- Born: July 9, 1948 (age 76) Montreal, Quebec
- Occupation(s): Film director Screenwriter
- Years active: 1975 - Present

= Robert Favreau =

Canadian film director and film editor

Robert Favreau (born July 9, 1948) is a Canadian film director and film editor.

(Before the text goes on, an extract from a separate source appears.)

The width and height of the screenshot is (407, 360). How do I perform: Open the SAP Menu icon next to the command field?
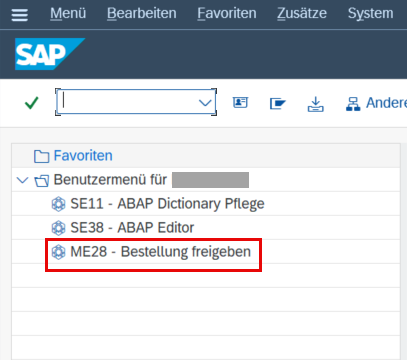(240, 102)
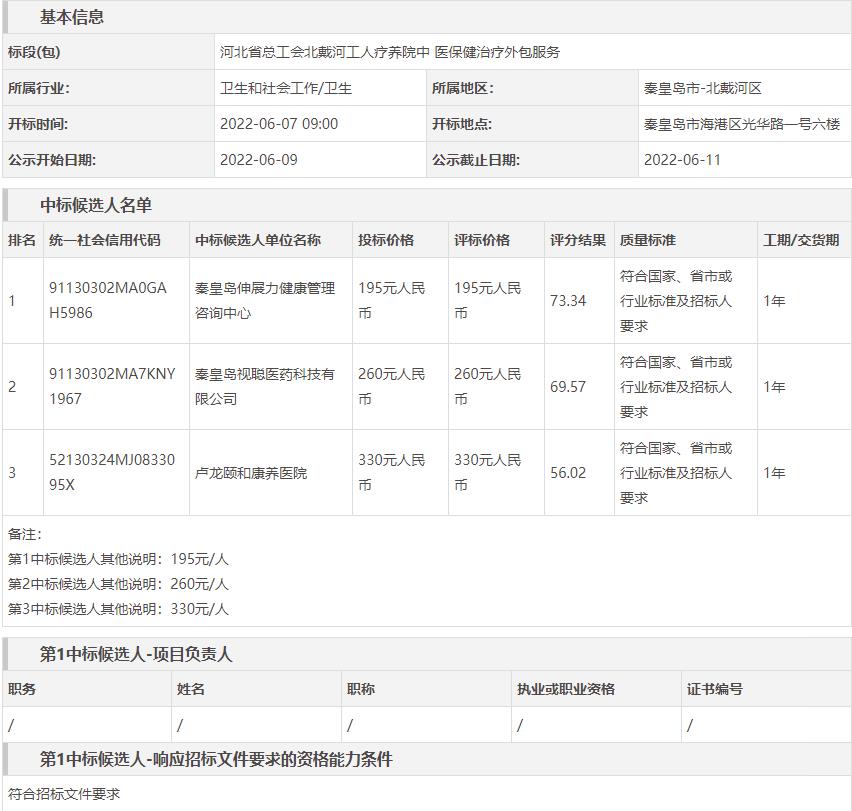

His film Les muses orphelines earned him Genie Award and Jutra Award nominations for Best Director. His follow-up feature, Un dimanche à Kigali earned him another Genie Award nomination for Best Director as well as a nomination for Best Motion Picture.

==Filmography==
Film

| Year | Title | Director | Writer | Editor |
| 1975 | Le soleil a pas d'chance | Yes | No | Yes |
| 1980 | Corridors | Yes | No | Yes |
| Pris au piège | Yes | No | Yes |
| 1989 | Looking for Eternity (Portion d'éternité) | Yes | No | No |
| 1991 | Nelligan | Yes | Yes | No |
| 2000 | The Orphan Muses (Les Muses orphelines) | Yes | No | No |
| 2005 | Pied-de-biche | Yes | No | No |
| 2006 | A Sunday in Kigali (Un dimanche à Kigali) | Yes | Yes | No |

Television
- L'ombre de l'épervier (1998)
- L'ombre de l'épervier II (2000)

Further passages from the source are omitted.